Minnesota governor Jesse Ventura describes his politics and his life with a simplicity that his supporters will cheer as fist-shaking bolts of truth and that his detractors will pan as loud, flippant and glib. The text first outlines Ventura's political platform ("less government is more" just about sums it up), then tracks his life through roles as blue-collar bad boy, Navy Seal, pro wrestler, wrestling commentator, film star, mayor, talk-radio host and, finally, campaigner and governor. Ventura likes to play the angry man in the bar complaining about the bums in office. Like most Reform Party candidates, he doesn't believe government can do much anyway. Eighty percent of the book is autobiography, a series of American success stories about the man who doesn't believe in the word can't. His ego appears to play such a large role in his persona that even his claim that he doesn't want to be called upon to be president exudes a scent of sham modesty. Ventura fan or not, any reader can appreciate the story of this man's desire to unseat "the old boy network" and engage the people. But the chapters on his entertainment years, and Ventura's incessant name-dropping, ultimately undermine his premiseÄthat he isn't a politician, just a private-sector Joe. At times, Ventura is so entertaining that readers might forget, temporarily, that he's a celebrity politician employing the advantage of his fame. (June) (c) Copyright PWxyz, LLC. All rights reserved

From Library Journal:

The packaging for this audio describes it as half "Mr. Smith Goes to Washington." Mr. Smith wanted to channel federal dollars to fund a visionary national boys camp; Ventura wants to take funds away from government programs to give tax cuts to individuals.

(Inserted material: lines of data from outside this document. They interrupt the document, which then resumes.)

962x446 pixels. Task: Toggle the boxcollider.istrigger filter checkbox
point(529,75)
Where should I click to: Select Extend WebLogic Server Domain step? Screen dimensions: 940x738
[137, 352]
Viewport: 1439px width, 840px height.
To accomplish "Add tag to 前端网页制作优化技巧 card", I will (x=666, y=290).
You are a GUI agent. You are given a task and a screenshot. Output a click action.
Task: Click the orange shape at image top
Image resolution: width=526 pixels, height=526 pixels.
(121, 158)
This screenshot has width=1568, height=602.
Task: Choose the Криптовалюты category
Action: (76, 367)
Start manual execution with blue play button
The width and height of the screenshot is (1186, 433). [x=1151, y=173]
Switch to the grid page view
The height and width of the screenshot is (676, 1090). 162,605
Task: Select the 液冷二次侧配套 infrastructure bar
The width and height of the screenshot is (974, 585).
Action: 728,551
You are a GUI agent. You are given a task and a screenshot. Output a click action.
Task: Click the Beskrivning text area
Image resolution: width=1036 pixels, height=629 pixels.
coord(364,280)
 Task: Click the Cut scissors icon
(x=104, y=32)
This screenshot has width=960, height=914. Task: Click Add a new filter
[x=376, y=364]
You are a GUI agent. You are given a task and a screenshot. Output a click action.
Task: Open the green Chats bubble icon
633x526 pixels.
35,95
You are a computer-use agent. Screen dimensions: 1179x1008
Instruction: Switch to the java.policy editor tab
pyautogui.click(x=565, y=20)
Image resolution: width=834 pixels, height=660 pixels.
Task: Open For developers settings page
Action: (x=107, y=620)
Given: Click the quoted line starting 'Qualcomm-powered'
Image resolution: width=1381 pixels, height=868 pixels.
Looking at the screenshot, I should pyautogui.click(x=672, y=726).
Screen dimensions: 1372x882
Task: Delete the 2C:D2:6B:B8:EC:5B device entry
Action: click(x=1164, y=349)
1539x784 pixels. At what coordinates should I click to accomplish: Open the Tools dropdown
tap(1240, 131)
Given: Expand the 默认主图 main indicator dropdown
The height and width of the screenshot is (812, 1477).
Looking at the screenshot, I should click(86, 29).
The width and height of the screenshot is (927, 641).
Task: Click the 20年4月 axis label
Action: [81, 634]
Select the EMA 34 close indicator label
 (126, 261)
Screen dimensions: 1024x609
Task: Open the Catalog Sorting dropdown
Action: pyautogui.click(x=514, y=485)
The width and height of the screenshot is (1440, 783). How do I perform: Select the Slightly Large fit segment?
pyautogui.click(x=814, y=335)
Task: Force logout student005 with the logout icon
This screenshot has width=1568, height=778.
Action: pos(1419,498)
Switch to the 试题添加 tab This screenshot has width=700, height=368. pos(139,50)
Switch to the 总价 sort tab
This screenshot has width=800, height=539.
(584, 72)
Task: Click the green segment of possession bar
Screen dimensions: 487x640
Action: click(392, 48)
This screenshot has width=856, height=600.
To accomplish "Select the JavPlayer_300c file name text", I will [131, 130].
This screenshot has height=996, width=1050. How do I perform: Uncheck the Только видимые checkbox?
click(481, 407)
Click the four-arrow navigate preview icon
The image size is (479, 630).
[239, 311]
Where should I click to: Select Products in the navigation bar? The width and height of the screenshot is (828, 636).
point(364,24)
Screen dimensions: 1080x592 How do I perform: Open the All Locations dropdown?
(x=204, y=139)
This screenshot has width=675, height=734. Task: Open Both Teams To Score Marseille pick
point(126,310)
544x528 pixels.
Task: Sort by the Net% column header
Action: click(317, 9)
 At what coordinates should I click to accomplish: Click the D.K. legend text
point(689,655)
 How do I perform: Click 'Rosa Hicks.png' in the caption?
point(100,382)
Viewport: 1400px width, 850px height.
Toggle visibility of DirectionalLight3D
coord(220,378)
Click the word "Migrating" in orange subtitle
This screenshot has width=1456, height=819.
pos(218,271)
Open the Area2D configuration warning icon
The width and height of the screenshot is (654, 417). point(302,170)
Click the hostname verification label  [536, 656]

This three-hour whining session contains not one other shred of real policy--just complaints about unfair government practices. It's the sad story of a frat house-style rebellion on Minnesota campuses that reeled horribly out of control and for which now the people of that state must suffer through the inane antics and ignorant thought processes of Ventura for the next few years. The hardest part is the governor's gloating about how the election was the result of his "plan," and how (who knows?) the next stop may be the presidency of the United States. Definitely not recommended.--Mark Pumphrey, Polk Cty. P.L., Columbus, NC (c) Copyright 2010. Library Journals LLC, a wholly owned subsidiary of Media Source, Inc. No redistribution permitted.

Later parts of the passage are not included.